What follows is a solution to the original question, and then a dramatic
rewrite, showing the fastest way (that I know of) to parse \n separated
lists of numbers in Haskell. The results should outperform C fairly
well.
*** Solution 1: don't be so lazy in the fold.
First, look at that lazy fold. A simple fix, try being explict about forcing
your accumulator:
doLine :: Int -> Int -> IO Int
doLine r _ = B.getLine >>= \s -> return $! testDiv r s
And some timing data:
Original:
$ time ./A < in
29359
./A < in 1.52s user 0.06s system 93% cpu 1.679 total
Too lazy:
$ time ./B < in
29359
./B < in 3.84s user 0.26s system 82% cpu 4.957 total
Hand back some strictness hints:
$ time ./D < in
29359
./D < in 1.52s user 0.03s system 94% cpu 1.637 total
*** Solution 2: use lazy bytestrings to avoid gunky IO
Now, however, I'd give up on that explict getLine stuff, and use a lazy
bytestring. Something like this:
import Data.Maybe
import Data.List
import qualified Data.ByteString.Lazy.Char8 as L
main :: IO ()
main = do
(l:ls) <- L.lines `fmap` L.getContents -- done with IO now.
let [n,k] = map int (L.split ' ' l)
print . foldl' (test k) 0 . map int . take n $ ls
test :: Int -> Int -> Int -> Int
test k acc n | n `divisibleBy` k = acc+1
| otherwise = acc
int :: L.ByteString -> Int
int = fst . fromJust . L.readInt
divisibleBy :: Int -> Int -> Bool
a `divisibleBy` n = a `rem` n == 0
The general rule for bytestring loops is to avoid IO, and to use lazy
bytestrings if you need 'lines'. Also, program in a high level, using
combinators, rather than your own loops, so that fusion will kick in (we
get some list fusion here).
And running it:
$ time ./C < in
29359
./C < in 1.22s user 0.04s system 94% cpu 1.335 total
Ok, faster, and cleaner. Avoid mixing IO into your code!

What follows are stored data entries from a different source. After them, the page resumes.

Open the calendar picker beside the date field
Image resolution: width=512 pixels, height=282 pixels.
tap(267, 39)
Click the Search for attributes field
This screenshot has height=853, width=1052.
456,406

*** Solution 3: 4x faster by processing strict cache chunks
Now the fun part.
The following code is the fastest way I know to process lists of numbers
(in any language). Its' based on similar code I wrote for the language
shootout. The key trick is to use lazy bytestrings *only* as a method
for filling the cache with newline-aligned chunks of numbers. Once
you've got that perfectly-sized chunk, walk its lines, and process them.
This is all done in Haskell, and relies on an understanding of the low
level details of bytestring optimisations.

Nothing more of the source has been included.